* [Text section]
━━━━━━━━━━━━━━━━━━━━━━━━━━━━━━

With food eaten and settled we headed off again on the final leg up to "Laguna 69". Fairly quickly we split into our two groups again and we took on the climb up and over 4,700m which was very tough. Everyone had their moments where they thought that they couldn't go on but after short breaks we all edged closer and what greeted us was nothing short of spectacular. We arrived at a glacial lake surrounded by glaciers on 3 sides and with a 200m high waterfall falling into it. The water was crystal clear and dazzingly blue and as we sat there taking it in we could hear the glaciers cracking all around it as loud as thunder. The three of us took photos and group shots fearing the others wouldn't make it but as we were packing up to descend we saw them come over the hill muchto our delight. We all chilled out (literally) for a bit before descending and heading back to the bus to bring us to the hotel.
Everyone pretty much stayed together for the 2 hour descent and with absolutely shattered bodies we settled into our seats for the drive back as the sun set over the mountains. Back at the hotel we had showers and chicken and chips dinners before getting the same bus to the train station to get another night bus on to our new home for the next couple of days - Lima. Here the second leg of the trip was due to start and we were to get 8 new travel mates to increase the size of the group to 16. The night bus was quite comfortable and with no snorers or rattling TV's, shattered minds and bodies we both had a relatively good sleep as we journeyed towards Lima, the capital of Peru.
It was bright upon our arrival at the bus station where we got taxis and it was pretty obvious that this was unlike any other city we had been to in South America so far. First of all it was massive - really big main streets with multiple lanes of traffic. Secondly, they drove like lunatics - even by South American standards. The taxis brought us to the door of the hotel where the security guard let us in and once again we were able to check in early so we went up and had a nap before breakfast. After an average breakfast we went back to bed and didn't wake up until 2pm which was a welcome sleep in.

━━━━━━━━━━━━━━━━━━━━━━━━━━━━━━

Stored data:

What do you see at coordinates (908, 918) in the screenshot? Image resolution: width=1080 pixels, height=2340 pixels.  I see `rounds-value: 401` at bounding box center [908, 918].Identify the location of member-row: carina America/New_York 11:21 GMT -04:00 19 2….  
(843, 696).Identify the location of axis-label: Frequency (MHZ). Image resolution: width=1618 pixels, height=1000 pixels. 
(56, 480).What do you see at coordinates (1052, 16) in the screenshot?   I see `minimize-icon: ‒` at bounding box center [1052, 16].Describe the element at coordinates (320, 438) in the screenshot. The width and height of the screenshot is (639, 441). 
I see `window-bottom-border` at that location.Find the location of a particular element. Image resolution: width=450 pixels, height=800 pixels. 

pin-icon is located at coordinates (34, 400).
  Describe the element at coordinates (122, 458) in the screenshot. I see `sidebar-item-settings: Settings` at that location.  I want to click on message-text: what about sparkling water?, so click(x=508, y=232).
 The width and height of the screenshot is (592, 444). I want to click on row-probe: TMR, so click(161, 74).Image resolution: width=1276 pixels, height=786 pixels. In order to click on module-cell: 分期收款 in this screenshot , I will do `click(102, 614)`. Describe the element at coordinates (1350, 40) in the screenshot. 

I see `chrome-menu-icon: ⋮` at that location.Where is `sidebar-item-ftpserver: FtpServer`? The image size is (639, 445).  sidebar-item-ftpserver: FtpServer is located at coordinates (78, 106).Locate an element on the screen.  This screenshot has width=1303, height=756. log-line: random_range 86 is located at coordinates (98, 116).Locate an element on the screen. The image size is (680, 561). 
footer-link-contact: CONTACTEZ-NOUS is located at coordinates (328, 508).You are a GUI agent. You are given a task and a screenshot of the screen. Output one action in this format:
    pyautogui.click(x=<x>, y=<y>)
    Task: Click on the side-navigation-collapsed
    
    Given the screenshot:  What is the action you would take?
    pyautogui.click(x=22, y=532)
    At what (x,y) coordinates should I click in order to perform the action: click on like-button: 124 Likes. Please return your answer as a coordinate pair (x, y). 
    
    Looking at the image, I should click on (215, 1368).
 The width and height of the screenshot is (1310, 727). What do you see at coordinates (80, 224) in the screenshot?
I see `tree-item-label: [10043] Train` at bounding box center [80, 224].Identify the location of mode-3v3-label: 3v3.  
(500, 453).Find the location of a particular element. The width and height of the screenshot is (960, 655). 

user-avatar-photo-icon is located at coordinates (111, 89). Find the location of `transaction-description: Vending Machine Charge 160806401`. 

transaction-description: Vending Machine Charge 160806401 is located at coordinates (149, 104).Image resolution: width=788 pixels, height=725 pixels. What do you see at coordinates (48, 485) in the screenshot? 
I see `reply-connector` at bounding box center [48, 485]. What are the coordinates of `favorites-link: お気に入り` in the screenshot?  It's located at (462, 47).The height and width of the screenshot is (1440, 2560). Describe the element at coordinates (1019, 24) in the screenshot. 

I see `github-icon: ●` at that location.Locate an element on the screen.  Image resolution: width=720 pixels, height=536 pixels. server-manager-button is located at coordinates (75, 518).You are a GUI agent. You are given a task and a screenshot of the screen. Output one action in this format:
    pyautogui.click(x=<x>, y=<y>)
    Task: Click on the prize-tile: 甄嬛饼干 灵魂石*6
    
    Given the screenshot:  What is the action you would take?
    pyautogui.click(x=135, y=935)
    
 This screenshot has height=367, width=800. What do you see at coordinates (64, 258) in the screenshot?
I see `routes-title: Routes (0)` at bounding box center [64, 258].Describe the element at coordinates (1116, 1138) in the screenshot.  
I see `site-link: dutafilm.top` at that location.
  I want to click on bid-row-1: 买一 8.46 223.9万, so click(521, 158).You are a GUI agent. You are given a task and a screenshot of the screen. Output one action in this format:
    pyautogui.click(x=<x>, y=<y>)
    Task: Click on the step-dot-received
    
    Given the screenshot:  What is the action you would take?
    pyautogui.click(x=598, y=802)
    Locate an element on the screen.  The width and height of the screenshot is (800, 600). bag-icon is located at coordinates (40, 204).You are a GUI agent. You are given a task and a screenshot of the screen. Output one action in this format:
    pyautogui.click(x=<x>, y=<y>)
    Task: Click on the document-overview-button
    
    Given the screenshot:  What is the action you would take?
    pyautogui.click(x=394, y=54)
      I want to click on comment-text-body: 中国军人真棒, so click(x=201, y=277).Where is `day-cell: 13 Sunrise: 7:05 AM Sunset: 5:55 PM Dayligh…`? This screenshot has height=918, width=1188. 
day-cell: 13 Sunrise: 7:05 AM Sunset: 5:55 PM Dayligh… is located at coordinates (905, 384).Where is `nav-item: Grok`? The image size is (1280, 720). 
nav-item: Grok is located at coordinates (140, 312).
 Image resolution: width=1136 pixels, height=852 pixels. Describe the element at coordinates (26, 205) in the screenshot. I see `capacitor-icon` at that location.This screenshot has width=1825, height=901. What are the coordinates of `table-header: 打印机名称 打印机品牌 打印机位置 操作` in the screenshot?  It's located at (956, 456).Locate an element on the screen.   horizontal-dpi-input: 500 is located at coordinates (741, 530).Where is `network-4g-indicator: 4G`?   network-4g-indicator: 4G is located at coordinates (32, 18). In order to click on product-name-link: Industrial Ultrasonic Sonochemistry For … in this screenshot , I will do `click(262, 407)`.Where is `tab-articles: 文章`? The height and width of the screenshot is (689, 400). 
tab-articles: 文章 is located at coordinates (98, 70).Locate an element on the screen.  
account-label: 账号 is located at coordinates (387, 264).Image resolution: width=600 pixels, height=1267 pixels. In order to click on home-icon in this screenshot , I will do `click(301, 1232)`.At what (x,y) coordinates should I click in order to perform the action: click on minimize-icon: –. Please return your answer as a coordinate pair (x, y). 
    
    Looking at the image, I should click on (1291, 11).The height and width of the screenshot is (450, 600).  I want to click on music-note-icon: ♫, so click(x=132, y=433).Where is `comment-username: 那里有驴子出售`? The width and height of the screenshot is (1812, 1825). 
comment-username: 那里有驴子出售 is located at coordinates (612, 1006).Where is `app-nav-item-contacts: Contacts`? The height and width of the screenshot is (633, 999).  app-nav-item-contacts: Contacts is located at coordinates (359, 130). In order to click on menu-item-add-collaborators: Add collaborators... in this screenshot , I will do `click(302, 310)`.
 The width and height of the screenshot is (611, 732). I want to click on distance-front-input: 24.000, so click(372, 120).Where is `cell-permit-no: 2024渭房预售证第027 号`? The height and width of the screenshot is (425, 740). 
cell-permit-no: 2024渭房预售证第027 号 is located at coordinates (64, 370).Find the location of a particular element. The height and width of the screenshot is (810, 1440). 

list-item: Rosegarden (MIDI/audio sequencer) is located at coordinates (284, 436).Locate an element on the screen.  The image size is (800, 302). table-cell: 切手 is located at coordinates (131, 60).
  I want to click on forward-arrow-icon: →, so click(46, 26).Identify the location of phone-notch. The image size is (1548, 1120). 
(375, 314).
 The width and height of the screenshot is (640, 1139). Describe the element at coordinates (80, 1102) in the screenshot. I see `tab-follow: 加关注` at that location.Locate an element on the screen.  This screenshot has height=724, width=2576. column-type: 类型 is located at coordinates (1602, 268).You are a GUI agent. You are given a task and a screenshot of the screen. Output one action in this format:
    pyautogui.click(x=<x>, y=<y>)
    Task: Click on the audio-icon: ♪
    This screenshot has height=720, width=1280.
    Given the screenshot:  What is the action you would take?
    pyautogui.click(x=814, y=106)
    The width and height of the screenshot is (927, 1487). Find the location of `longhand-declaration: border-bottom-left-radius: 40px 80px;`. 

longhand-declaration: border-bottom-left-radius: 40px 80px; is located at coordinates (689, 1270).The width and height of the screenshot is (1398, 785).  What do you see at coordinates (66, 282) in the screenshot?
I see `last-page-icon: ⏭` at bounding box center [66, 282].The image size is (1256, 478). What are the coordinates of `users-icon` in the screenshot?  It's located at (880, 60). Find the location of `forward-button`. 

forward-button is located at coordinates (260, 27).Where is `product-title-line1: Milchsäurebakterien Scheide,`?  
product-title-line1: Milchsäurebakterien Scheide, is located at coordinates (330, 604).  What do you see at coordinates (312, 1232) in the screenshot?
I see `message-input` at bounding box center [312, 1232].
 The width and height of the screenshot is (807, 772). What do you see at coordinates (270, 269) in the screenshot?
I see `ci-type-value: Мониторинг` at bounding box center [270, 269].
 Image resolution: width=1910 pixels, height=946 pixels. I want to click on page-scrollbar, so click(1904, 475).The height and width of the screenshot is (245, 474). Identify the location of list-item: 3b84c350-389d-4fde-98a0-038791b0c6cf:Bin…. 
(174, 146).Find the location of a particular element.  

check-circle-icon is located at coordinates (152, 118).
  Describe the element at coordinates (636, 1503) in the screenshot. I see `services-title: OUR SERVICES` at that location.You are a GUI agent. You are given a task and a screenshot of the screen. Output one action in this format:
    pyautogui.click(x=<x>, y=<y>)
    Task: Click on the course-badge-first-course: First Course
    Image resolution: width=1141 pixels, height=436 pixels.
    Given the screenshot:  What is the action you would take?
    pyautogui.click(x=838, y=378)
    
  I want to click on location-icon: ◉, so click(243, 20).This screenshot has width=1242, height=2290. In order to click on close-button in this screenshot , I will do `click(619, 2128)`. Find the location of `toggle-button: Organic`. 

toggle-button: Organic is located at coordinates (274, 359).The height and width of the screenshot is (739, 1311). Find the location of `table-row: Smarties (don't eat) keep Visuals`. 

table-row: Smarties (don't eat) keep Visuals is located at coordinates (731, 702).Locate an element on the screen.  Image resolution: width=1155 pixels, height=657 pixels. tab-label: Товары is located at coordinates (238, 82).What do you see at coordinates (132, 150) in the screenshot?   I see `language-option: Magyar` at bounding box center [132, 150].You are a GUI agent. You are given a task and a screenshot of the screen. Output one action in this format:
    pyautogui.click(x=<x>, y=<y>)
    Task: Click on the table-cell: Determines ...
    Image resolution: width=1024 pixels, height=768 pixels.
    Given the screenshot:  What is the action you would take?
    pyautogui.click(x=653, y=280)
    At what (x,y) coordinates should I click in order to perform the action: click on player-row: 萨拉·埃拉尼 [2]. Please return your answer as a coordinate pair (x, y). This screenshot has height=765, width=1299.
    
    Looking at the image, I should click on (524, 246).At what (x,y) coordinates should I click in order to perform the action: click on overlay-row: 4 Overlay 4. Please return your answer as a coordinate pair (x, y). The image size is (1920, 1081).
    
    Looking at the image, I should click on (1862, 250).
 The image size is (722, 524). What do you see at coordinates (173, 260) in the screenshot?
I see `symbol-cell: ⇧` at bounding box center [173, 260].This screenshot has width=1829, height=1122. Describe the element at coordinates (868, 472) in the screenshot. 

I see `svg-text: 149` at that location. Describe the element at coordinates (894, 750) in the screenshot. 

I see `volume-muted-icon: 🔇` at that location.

━━━━━━━━━━━━━━━━━━━━━━━━━━━━━━

* [Assignment A] In the travel account, how many new travel mates were to join the group in Lima?
* [Assignment B] Rewrite the travel account between "It was bright" and "welcome sleep in.", inclusive, swapping "taxis" for "cabs".

* [Your solution A] 8 new travel mates

* [Your solution B]
It was bright upon our arrival at the bus station where we got cabs and it was pretty obvious that this was unlike any other city we had been to in South America so far. First of all it was massive - really big main streets with multiple lanes of traffic. Secondly, they drove like lunatics - even by South American standards. The cabs brought us to the door of the hotel where the security guard let us in and once again we were able to check in early so we went up and had a nap before breakfast. After an average breakfast we went back to bed and didn't wake up until 2pm which was a welcome sleep in.